Fragmento proporcionado:
Un gran número de españoles está viviendo la crisis actual como un auténtico fracaso del país en su conjunto. ¿Quién lo iba a pensar hace apenas unas semanas? Sin embargo, estamos encontrando fortaleza en aquellos que considerábamos débiles; débiles que no se rinden; solidarios en cadena que construyen autopistas de solidaridad que no se acaban. ¿Quién se atreverá a romperla?; aunque confinados y distantes físicamente, todos podemos mirar el mismo cielo y ver cómo el mismo sol se filtra entre nosotros; estamos cada uno en una orilla de ese mar de soledad, pero no ajenos a sus problemas, porque también son los nuestros. Cuando un verdadero amigo guarda silencio, nuestro corazón no cesa de escuchar el suyo. Los olvidos estás llenos de memoria, esperando los abrazos que llegarán. ¡Ojalá que la espera no desgaste nuestros sueños!, pues como decía Shakespeare, “no debemos ensuciar la fuente donde hemos apagado nuestra sed”.

Hay una frase que recorre buena parte de la historia del pensamiento, y es aquella que sostiene que filosofar no es otra cosa que aprender a morir; formulada con menos pesimismo, “hay que aprender a vivir sin miedo a la muerte propia o ajena”. Lo decía Emmanuel Mounier, autor del “Manifiesto al servicio del Personalismo”, en el que subrayaba que “sólo poseemos lo que podemos dar; lo que no podemos dar no lo poseemos, sino que nos posee a nosotros, pues la persona se posee, dándose, saliendo de sí mismo para luchar contra el egocentrismo”. En esta época, en la que la economía es el gran ídolo dorado al que se someten las naciones -dios tiene el color ‘verde dólar, decía’- conviene recuperar su pensamiento siempre vigente.

Escuché hace días una entrevista de Jordi Évole al siempre lúcido José Mujica, ex presidente de Uruguay, reflexionando sobre este tiempo de coronavirus que preocupa y asusta: “La peor soledad es la que llevamos dentro, es tiempo de meditar. Habla con el que tienes dentro; es tiempo de reflexionar un poco, mirar por una ventana al cielo y, el que no lo tiene, imaginarlo… Vivir significa gastar el tiempo en lo que te haga feliz. Mientras tengas causa para vivir y luchar, no tienes tiempo para estar desencantado y que te coma la tristeza”. Muchos creemos y esperamos que la vida cambiará sustantivamente tras la epidemia; que después de la crisis ya no volveremos a ser los mismos; que, frente al egoísmo y el cálculo utilitario por nosotros mismos, la reflexión nos hará ver la realidad desde el prisma de la solidaridad y la cooperación.

Partes del ejercicio:
- A) Responde según el fragmento:
(i) ¿A qué autor se atribuye la frase "no debemos ensuciar la fuente donde hemos apagado nuestra sed"?
(ii) ¿Qué obra de Emmanuel Mounier se menciona?
(iii) ¿De qué país fue presidente José Mujica?
- B) Transcribe sin cambios la parte del fragmento que comienza con las palabras "Escuché hace días" y acaba con "y la cooperación.".

Datos proporcionados:
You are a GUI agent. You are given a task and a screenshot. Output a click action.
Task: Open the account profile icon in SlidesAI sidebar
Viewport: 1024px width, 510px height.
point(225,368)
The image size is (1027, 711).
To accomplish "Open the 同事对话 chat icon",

Respuestas escritas:
- A)
(i) A Shakespeare.
(ii) El "Manifiesto al servicio del Personalismo".
(iii) De Uruguay.

- B)
Escuché hace días una entrevista de Jordi Évole al siempre lúcido José Mujica, ex presidente de Uruguay, reflexionando sobre este tiempo de coronavirus que preocupa y asusta: “La peor soledad es la que llevamos dentro, es tiempo de meditar. Habla con el que tienes dentro; es tiempo de reflexionar un poco, mirar por una ventana al cielo y, el que no lo tiene, imaginarlo… Vivir significa gastar el tiempo en lo que te haga feliz. Mientras tengas causa para vivir y luchar, no tienes tiempo para estar desencantado y que te coma la tristeza”. Muchos creemos y esperamos que la vida cambiará sustantivamente tras la epidemia; que después de la crisis ya no volveremos a ser los mismos; que, frente al egoísmo y el cálculo utilitario por nosotros mismos, la reflexión nos hará ver la realidad desde el prisma de la solidaridad y la cooperación.